## WORK INSTRUCTIONS
Reproduce every one of the records below word for word, line by line.

## RECORDS SUPPLIED
══════════════════════════════

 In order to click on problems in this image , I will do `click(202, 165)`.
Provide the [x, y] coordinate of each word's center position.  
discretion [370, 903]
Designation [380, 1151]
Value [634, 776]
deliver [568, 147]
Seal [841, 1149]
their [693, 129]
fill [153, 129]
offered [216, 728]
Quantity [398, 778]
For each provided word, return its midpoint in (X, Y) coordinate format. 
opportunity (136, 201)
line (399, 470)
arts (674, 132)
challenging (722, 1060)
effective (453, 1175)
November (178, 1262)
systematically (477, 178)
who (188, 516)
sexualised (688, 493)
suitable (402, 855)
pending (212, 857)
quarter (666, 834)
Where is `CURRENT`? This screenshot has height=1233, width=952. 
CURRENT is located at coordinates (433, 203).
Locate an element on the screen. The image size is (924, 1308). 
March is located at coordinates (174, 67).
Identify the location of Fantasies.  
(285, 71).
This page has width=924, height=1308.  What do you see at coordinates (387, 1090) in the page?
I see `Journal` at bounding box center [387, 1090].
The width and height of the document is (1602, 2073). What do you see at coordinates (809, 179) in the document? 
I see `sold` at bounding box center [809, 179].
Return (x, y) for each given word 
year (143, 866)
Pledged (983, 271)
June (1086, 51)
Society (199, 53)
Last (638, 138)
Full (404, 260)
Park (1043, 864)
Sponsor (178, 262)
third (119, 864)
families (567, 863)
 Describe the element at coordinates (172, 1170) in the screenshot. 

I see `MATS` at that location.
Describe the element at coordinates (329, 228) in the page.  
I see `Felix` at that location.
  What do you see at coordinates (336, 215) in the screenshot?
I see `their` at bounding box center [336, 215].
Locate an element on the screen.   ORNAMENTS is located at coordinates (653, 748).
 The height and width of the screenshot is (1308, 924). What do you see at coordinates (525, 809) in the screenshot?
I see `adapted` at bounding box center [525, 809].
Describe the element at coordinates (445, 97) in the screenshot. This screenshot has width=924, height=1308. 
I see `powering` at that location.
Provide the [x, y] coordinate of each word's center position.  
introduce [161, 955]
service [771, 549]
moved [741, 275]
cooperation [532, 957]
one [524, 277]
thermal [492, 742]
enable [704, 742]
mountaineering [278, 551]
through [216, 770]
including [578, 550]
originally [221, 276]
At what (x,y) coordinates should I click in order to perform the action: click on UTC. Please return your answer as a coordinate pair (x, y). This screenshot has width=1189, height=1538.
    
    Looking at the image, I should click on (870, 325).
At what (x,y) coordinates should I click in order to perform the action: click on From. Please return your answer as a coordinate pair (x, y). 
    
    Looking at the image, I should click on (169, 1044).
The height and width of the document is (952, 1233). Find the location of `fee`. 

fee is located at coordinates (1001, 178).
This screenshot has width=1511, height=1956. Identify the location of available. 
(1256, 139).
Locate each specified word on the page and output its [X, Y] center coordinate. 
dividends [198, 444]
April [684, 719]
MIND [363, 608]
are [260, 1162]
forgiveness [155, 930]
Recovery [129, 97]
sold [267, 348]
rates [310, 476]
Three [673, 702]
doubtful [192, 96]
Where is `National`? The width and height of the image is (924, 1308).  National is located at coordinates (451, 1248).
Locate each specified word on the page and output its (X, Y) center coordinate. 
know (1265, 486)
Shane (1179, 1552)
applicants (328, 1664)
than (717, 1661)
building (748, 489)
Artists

══════════════════════════════

## COMPLETE RESPONSE
 In order to click on problems in this image , I will do `click(202, 165)`.
Provide the [x, y] coordinate of each word's center position.  
discretion [370, 903]
Designation [380, 1151]
Value [634, 776]
deliver [568, 147]
Seal [841, 1149]
their [693, 129]
fill [153, 129]
offered [216, 728]
Quantity [398, 778]
For each provided word, return its midpoint in (X, Y) coordinate format. 
opportunity (136, 201)
line (399, 470)
arts (674, 132)
challenging (722, 1060)
effective (453, 1175)
November (178, 1262)
systematically (477, 178)
who (188, 516)
sexualised (688, 493)
suitable (402, 855)
pending (212, 857)
quarter (666, 834)
Where is `CURRENT`? This screenshot has height=1233, width=952. 
CURRENT is located at coordinates (433, 203).
Locate an element on the screen. The image size is (924, 1308). 
March is located at coordinates (174, 67).
Identify the location of Fantasies.  
(285, 71).
This page has width=924, height=1308.  What do you see at coordinates (387, 1090) in the page?
I see `Journal` at bounding box center [387, 1090].
The width and height of the document is (1602, 2073). What do you see at coordinates (809, 179) in the document? 
I see `sold` at bounding box center [809, 179].
Return (x, y) for each given word 
year (143, 866)
Pledged (983, 271)
June (1086, 51)
Society (199, 53)
Last (638, 138)
Full (404, 260)
Park (1043, 864)
Sponsor (178, 262)
third (119, 864)
families (567, 863)
 Describe the element at coordinates (172, 1170) in the screenshot. 

I see `MATS` at that location.
Describe the element at coordinates (329, 228) in the page.  
I see `Felix` at that location.
  What do you see at coordinates (336, 215) in the screenshot?
I see `their` at bounding box center [336, 215].
Locate an element on the screen.   ORNAMENTS is located at coordinates (653, 748).
 The height and width of the screenshot is (1308, 924). What do you see at coordinates (525, 809) in the screenshot?
I see `adapted` at bounding box center [525, 809].
Describe the element at coordinates (445, 97) in the screenshot. This screenshot has width=924, height=1308. 
I see `powering` at that location.
Provide the [x, y] coordinate of each word's center position.  
introduce [161, 955]
service [771, 549]
moved [741, 275]
cooperation [532, 957]
one [524, 277]
thermal [492, 742]
enable [704, 742]
mountaineering [278, 551]
through [216, 770]
including [578, 550]
originally [221, 276]
At what (x,y) coordinates should I click in order to perform the action: click on UTC. Please return your answer as a coordinate pair (x, y). This screenshot has width=1189, height=1538.
    
    Looking at the image, I should click on (870, 325).
At what (x,y) coordinates should I click in order to perform the action: click on From. Please return your answer as a coordinate pair (x, y). 
    
    Looking at the image, I should click on (169, 1044).
The height and width of the document is (952, 1233). Find the location of `fee`. 

fee is located at coordinates (1001, 178).
This screenshot has width=1511, height=1956. Identify the location of available. 
(1256, 139).
Locate each specified word on the page and output its [X, Y] center coordinate. 
dividends [198, 444]
April [684, 719]
MIND [363, 608]
are [260, 1162]
forgiveness [155, 930]
Recovery [129, 97]
sold [267, 348]
rates [310, 476]
Three [673, 702]
doubtful [192, 96]
Where is `National`? The width and height of the image is (924, 1308).  National is located at coordinates (451, 1248).
Locate each specified word on the page and output its (X, Y) center coordinate. 
know (1265, 486)
Shane (1179, 1552)
applicants (328, 1664)
than (717, 1661)
building (748, 489)
Artists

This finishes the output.